▶ [What the task asks]
Every line from the one with "oktober 2025 (55, 380)" to the one with "mars 2020 (50, 1237)", including those two, is to be copied exactly; all other lines of the entries below are left out.

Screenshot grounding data
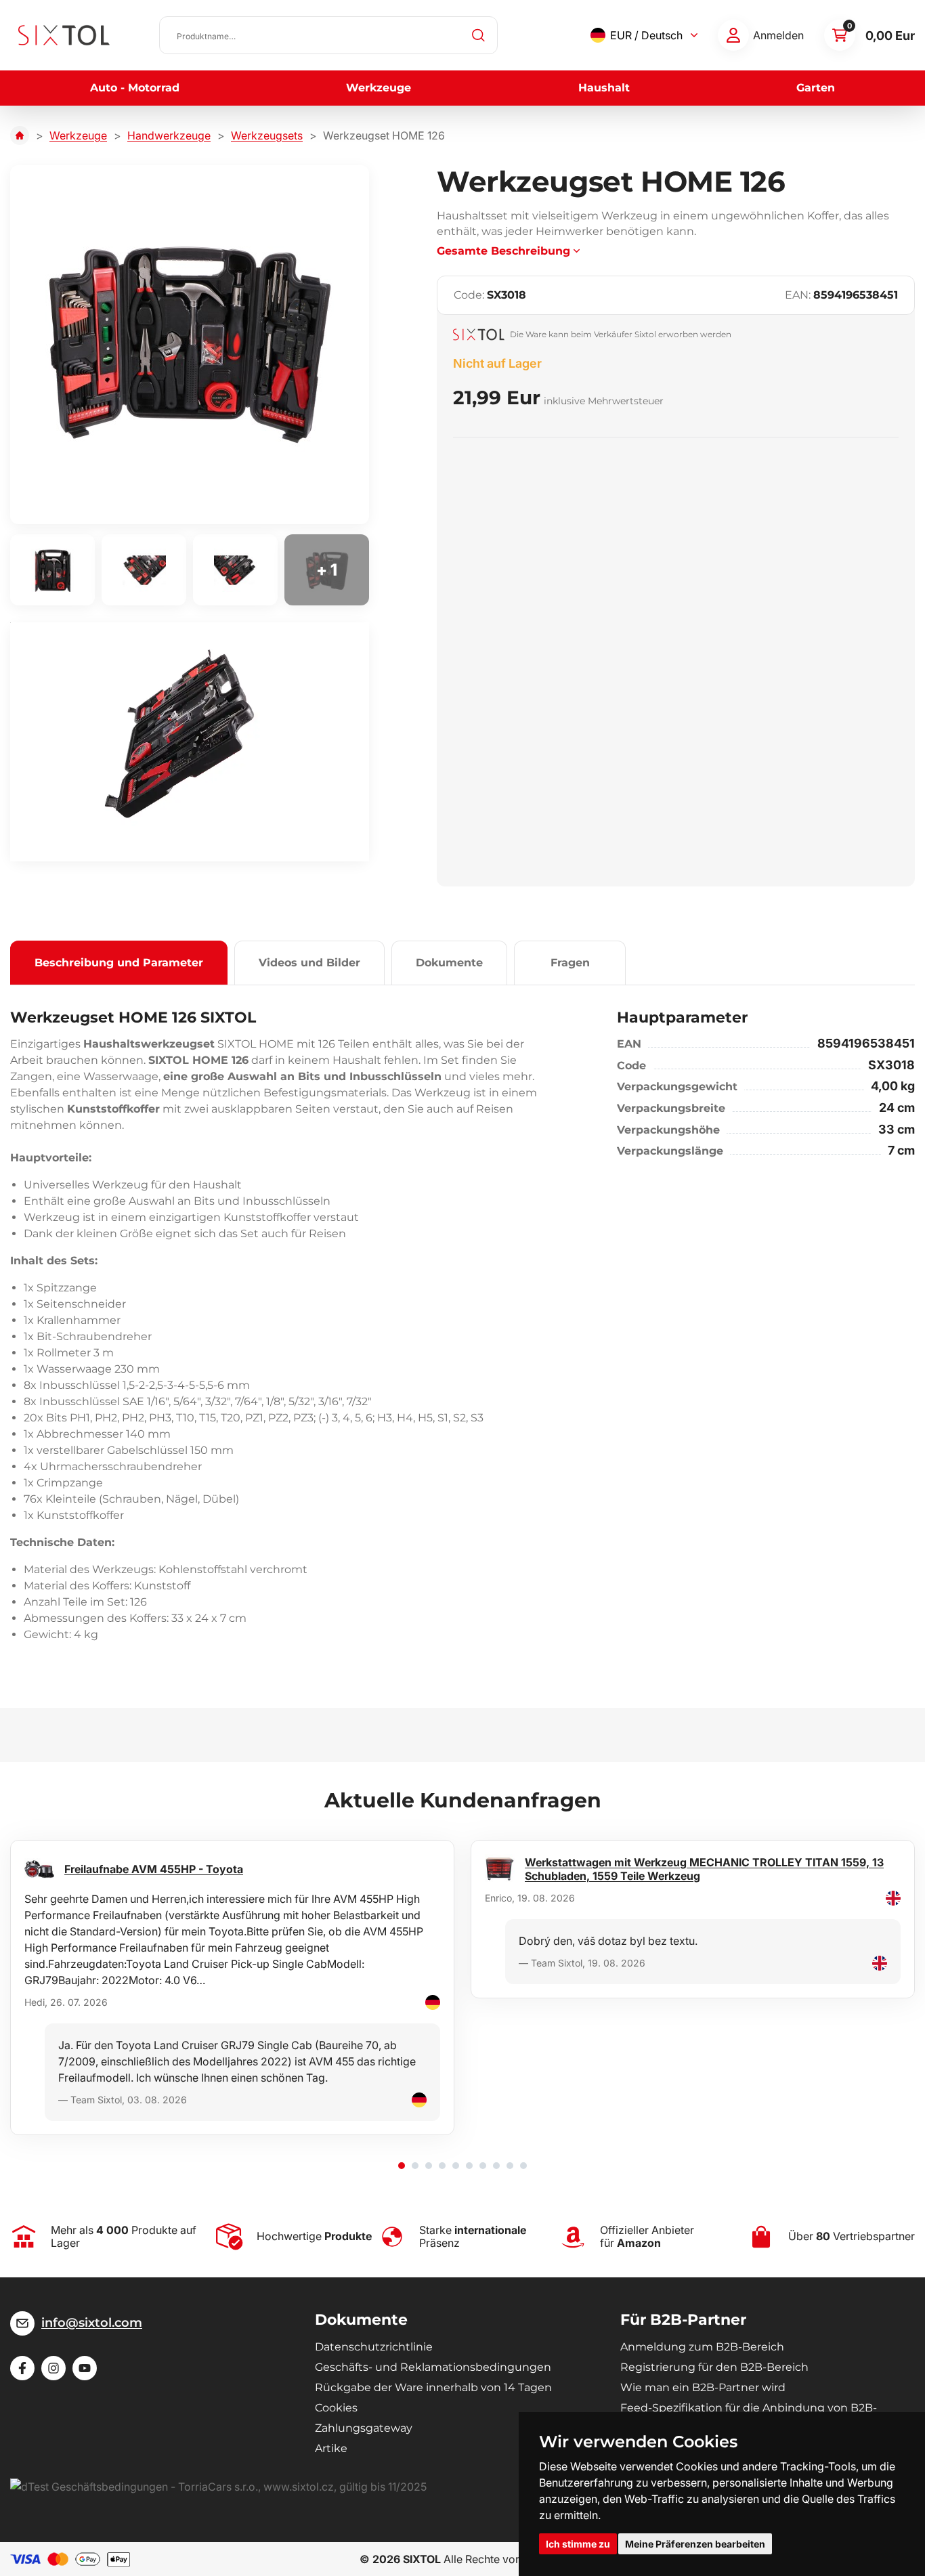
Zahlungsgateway (363, 2428)
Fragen (570, 962)
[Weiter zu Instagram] (53, 2368)
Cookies (336, 2407)
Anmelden (778, 35)
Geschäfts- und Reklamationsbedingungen (433, 2367)
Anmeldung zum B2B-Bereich (702, 2346)
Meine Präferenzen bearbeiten (695, 2544)
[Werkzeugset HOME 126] (189, 344)
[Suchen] (478, 35)
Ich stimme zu (578, 2544)
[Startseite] (19, 135)
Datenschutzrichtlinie (374, 2346)
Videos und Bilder (309, 962)
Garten (815, 87)
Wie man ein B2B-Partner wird (703, 2387)
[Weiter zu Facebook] (22, 2368)
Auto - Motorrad (134, 87)
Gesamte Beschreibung (503, 250)
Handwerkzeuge (169, 135)
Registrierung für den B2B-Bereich (714, 2367)
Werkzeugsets (267, 135)
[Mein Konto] (733, 35)
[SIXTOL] (64, 35)
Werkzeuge (378, 87)
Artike (331, 2448)
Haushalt (604, 87)
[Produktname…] (328, 35)
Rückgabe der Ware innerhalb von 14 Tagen (433, 2387)
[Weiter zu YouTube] (84, 2368)
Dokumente (449, 962)
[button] (401, 2165)
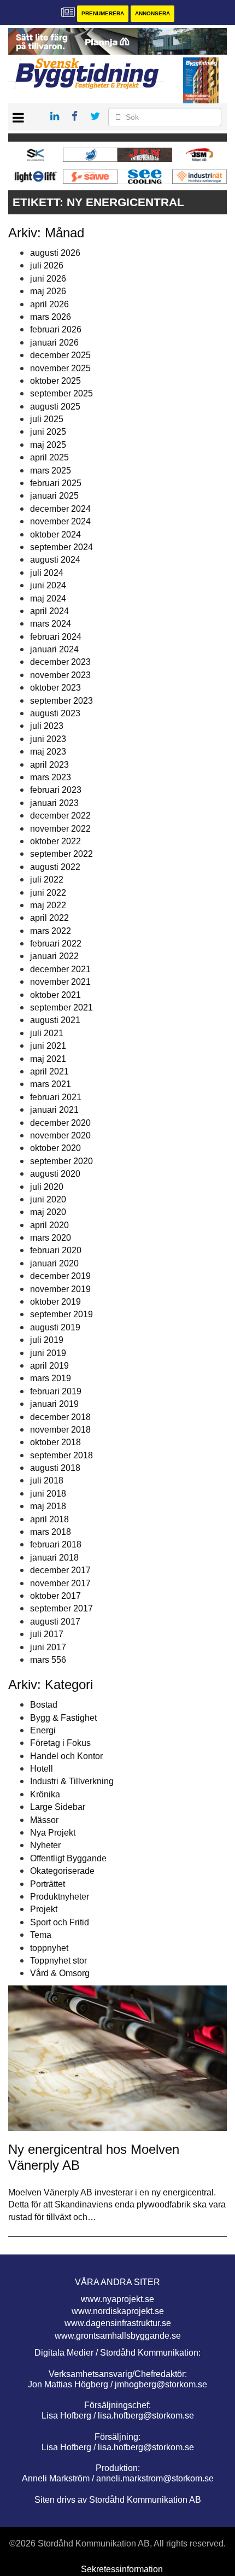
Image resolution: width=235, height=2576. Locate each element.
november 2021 (60, 981)
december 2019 (60, 1276)
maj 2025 (48, 444)
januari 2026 (54, 342)
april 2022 (49, 917)
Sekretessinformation (122, 2569)
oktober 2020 (55, 1148)
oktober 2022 (55, 841)
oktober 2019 (55, 1301)
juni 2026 (48, 278)
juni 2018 (48, 1493)
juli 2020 (46, 1186)
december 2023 (60, 662)
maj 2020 (48, 1212)
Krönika (45, 1794)
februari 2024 (55, 636)
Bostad (43, 1704)
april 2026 (49, 304)
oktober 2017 (55, 1595)
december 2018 (60, 1417)
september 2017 (61, 1608)
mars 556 (48, 1659)
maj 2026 (48, 291)
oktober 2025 (55, 380)
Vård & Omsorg (60, 1973)
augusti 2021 (55, 1020)
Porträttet (47, 1884)
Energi (43, 1730)
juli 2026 (46, 265)
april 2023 (49, 764)
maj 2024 (48, 598)
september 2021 (61, 1007)
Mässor (44, 1820)
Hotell (41, 1768)
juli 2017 (46, 1634)
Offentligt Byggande (68, 1858)
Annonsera (152, 13)
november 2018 (60, 1429)
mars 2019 (50, 1378)
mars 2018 (50, 1532)
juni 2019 (48, 1353)
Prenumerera (102, 13)
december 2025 (60, 355)
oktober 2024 (55, 534)
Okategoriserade (62, 1871)
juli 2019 (46, 1340)
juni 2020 (48, 1199)
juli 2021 (46, 1033)
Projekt (43, 1909)
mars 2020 (50, 1237)
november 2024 (60, 521)
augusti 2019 (55, 1327)
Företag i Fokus (60, 1743)
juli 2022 (46, 879)
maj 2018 (48, 1506)
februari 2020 (55, 1250)
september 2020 (61, 1161)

▶ [Solution]
oktober 2025 (55, 380)
Vård & Omsorg (60, 1973)
augusti 2021 (55, 1020)
Porträttet (47, 1884)
Energi (43, 1730)
juli 2026 (46, 265)
april 2023 (49, 764)
maj 2024 (48, 598)
september 2021 (61, 1007)
Mässor (44, 1820)
Hotell (41, 1768)
juli 2017 (46, 1634)
Offentligt Byggande (68, 1858)
Annonsera (152, 13)
november 2018 (60, 1429)
mars 2019 (50, 1378)
mars 2018 (50, 1532)
juni 2019 (48, 1353)
Prenumerera (102, 13)
december 2025 (60, 355)
oktober 2024 (55, 534)
Okategoriserade (62, 1871)
juli 2019 (46, 1340)
juni 2020 (48, 1199)
juli 2021 (46, 1033)
Projekt (43, 1909)
mars 2020 (50, 1237)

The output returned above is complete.